To celebrate the topping off milestone, PCL Construction, other project partners, and the trades workforce signed a beam earlier this summer before it was lifted into place at the top of the building.
Limberlost Place’s structure was completed using an intricate installation method including a sequence where each mass timber column and cross-laminated slab band would be placed. The structure includes three, three-storey mass timber columns, which are among some of the largest in North America, and 139 cross-laminated timber (CLT) and concrete composite slab bands. The slab bands were piled in order of installation, indicating the exact spot where each timber piece would be installed in the building.
Weighing 7,711 kg (17,000 lbs) each, approximately 1,190 CLT pieces in the structure were prepared with kerf plates, screws, rebar, concrete, M&E sleeves, roof anchors, and column bases. Glue-laminated mass timber (GLT) pieces, 571 of them, were also used in the building.
The total volume of CLT used in the building is 3,310 m3 (116,892 cf), while the total volume of GLT is 822 m3 (29,029 cf). The structure also uses 850 m3 (206,5915 cf) of concrete, while the building Li has more than 22,306 unique steel components.
Topping off signifies the move to finish work on the exterior envelope, starting the interior fit-up (including the installation of other mass timber pieces, such as the learning landscape feature stairs), and commissioning the building.

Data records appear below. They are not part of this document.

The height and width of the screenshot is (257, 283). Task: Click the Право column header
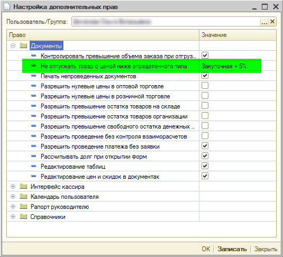(103, 35)
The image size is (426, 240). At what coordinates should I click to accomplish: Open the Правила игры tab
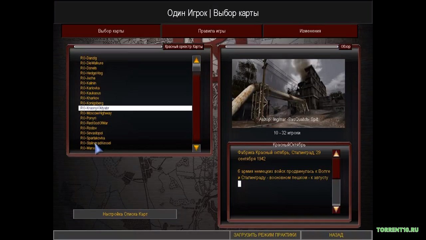212,31
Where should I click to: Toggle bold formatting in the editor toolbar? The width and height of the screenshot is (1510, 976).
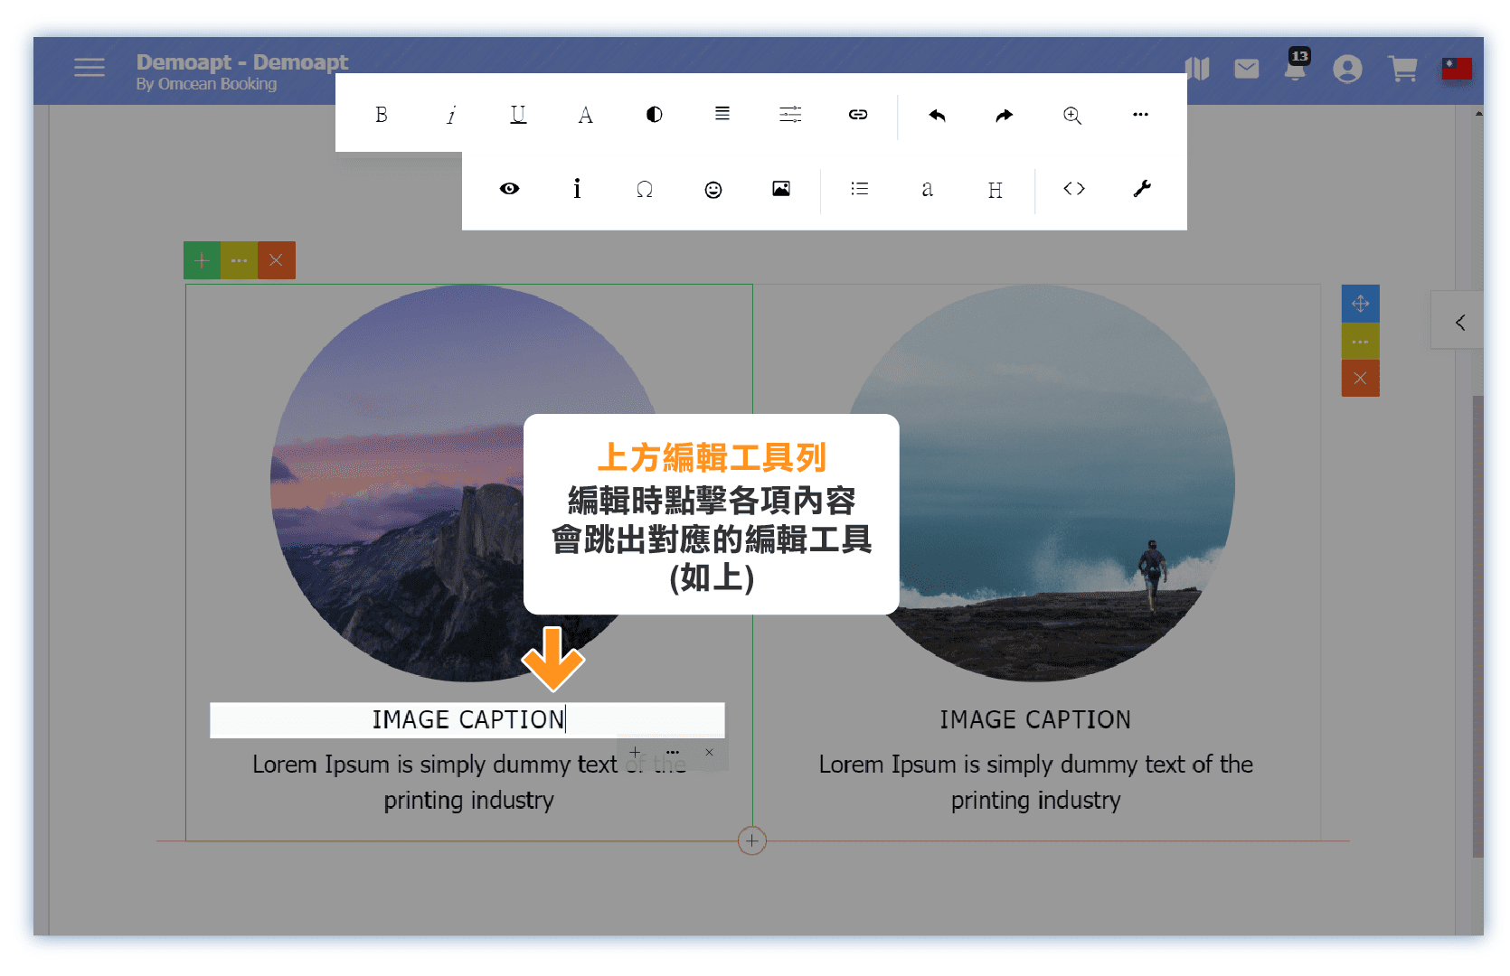pyautogui.click(x=382, y=115)
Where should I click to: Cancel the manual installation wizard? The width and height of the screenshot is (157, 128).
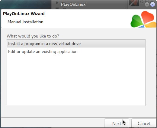[x=144, y=123]
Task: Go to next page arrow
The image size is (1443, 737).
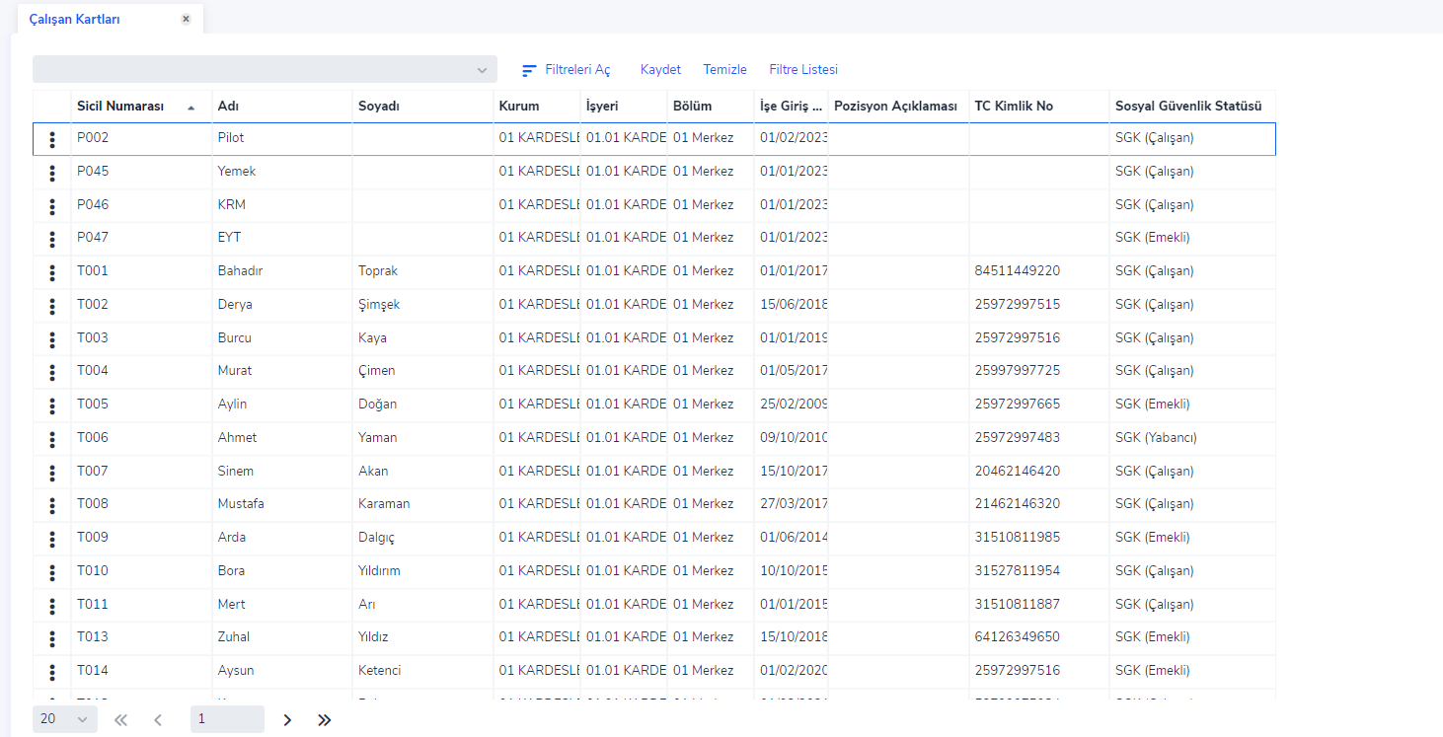Action: point(287,720)
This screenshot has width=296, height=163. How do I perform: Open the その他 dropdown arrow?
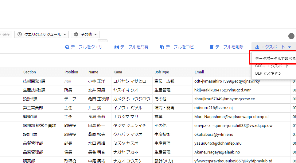tap(95, 35)
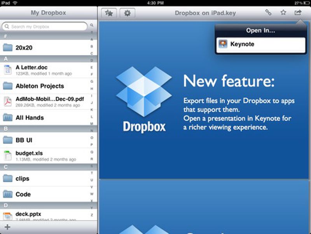Tap the PDF icon next to AdMob-Mobil file
The image size is (311, 234).
pos(8,101)
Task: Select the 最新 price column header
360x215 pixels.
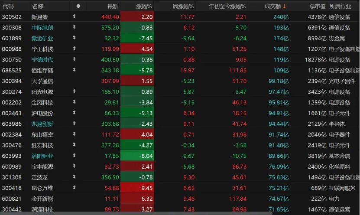Action: (113, 6)
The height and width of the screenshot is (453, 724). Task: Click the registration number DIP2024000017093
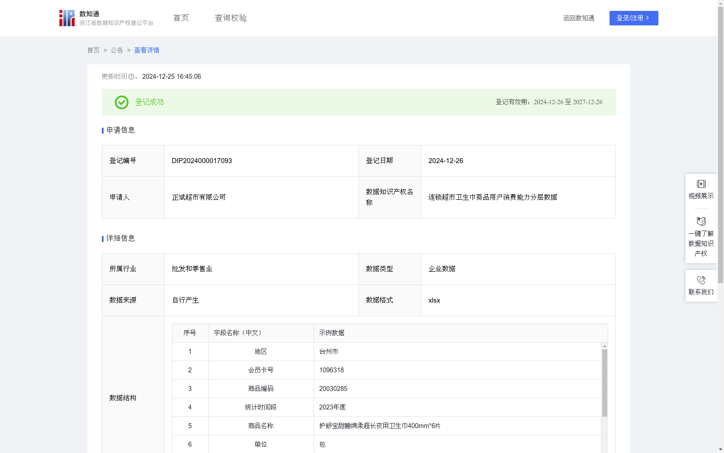(202, 161)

Designed by Acton Ostry Architects and Moriyama Teshima Architects with PCL Construction managing construction, Limberlost Place will be home to GBC’s schools of architectural studies and computer technology, and the Brookfield Sustainability Institute (BSI). Its internationally award-winning design and construction surpasses the Toronto Green Standard (TGS) for reduced carbon emissions and is changing national and provincial building codes for tall mass timber buildings, especially those that are more than six storeys.